_Work instructions_
Format the lines below as a JSON list of strings, one string per line with blank lines omitted, starting at the line containing "Task: Open the テント、タープ category link" and ending at the line containing "[x=67, y=195]". Leave the pictures out.

_Data for this exercise_
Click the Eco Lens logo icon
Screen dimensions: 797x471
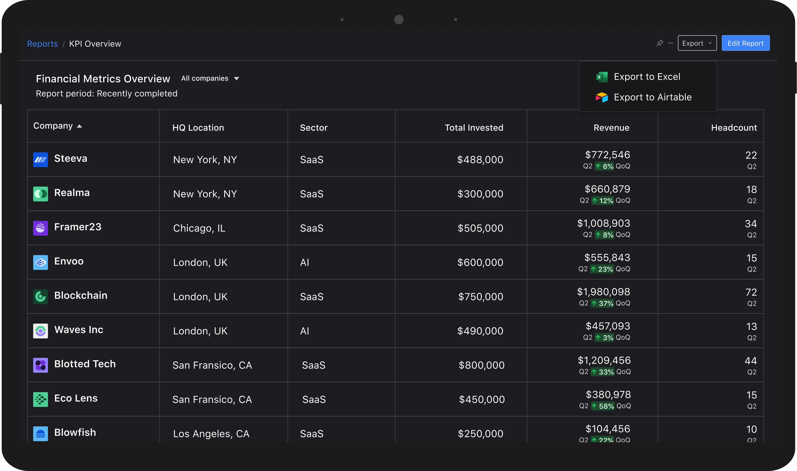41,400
---
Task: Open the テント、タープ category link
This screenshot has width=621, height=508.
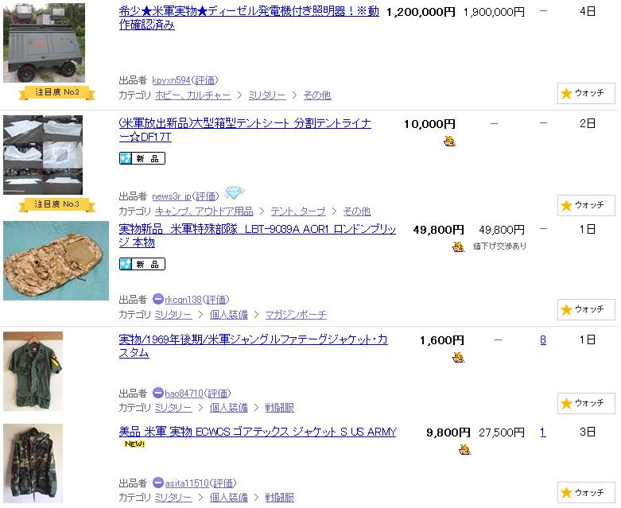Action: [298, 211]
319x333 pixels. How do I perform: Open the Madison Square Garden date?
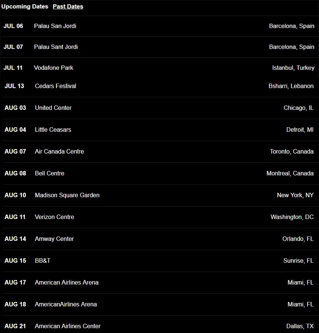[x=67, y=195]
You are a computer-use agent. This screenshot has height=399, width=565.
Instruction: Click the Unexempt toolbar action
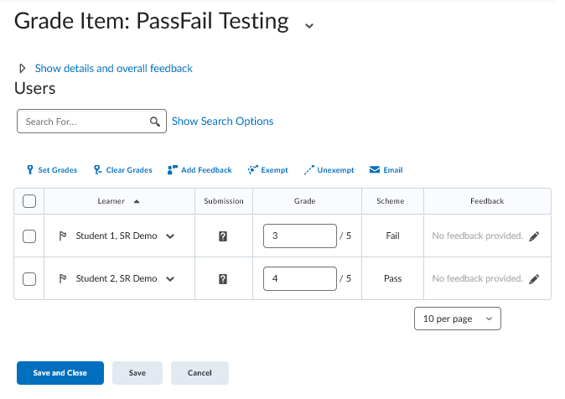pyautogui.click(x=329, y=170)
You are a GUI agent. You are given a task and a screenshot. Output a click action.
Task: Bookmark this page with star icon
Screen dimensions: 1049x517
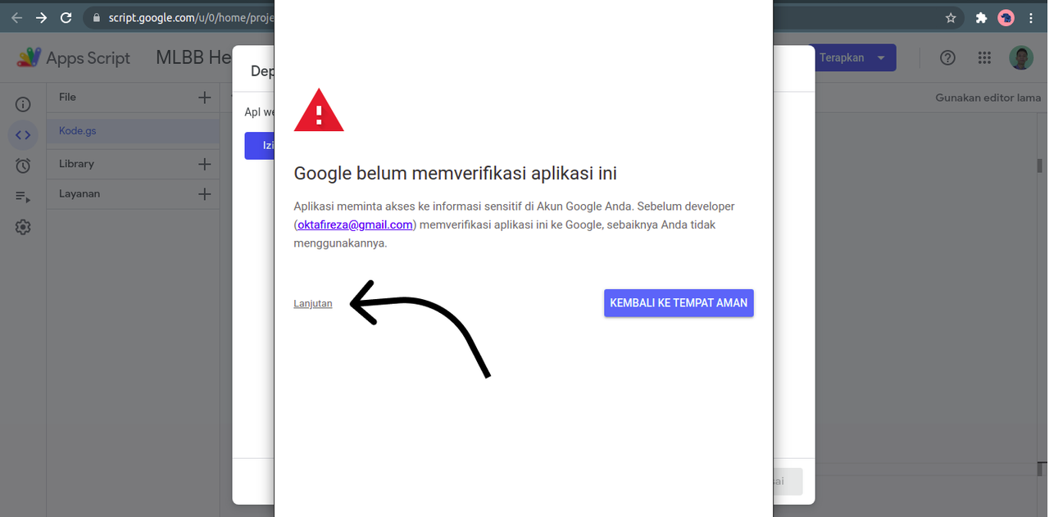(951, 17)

_Correct result_
[
  "Task: Open the テント、タープ category link",
  "This screenshot has width=621, height=508.",
  "Action: [298, 211]",
  "319x333 pixels. How do I perform: Open the Madison Square Garden date?",
  "[x=67, y=195]"
]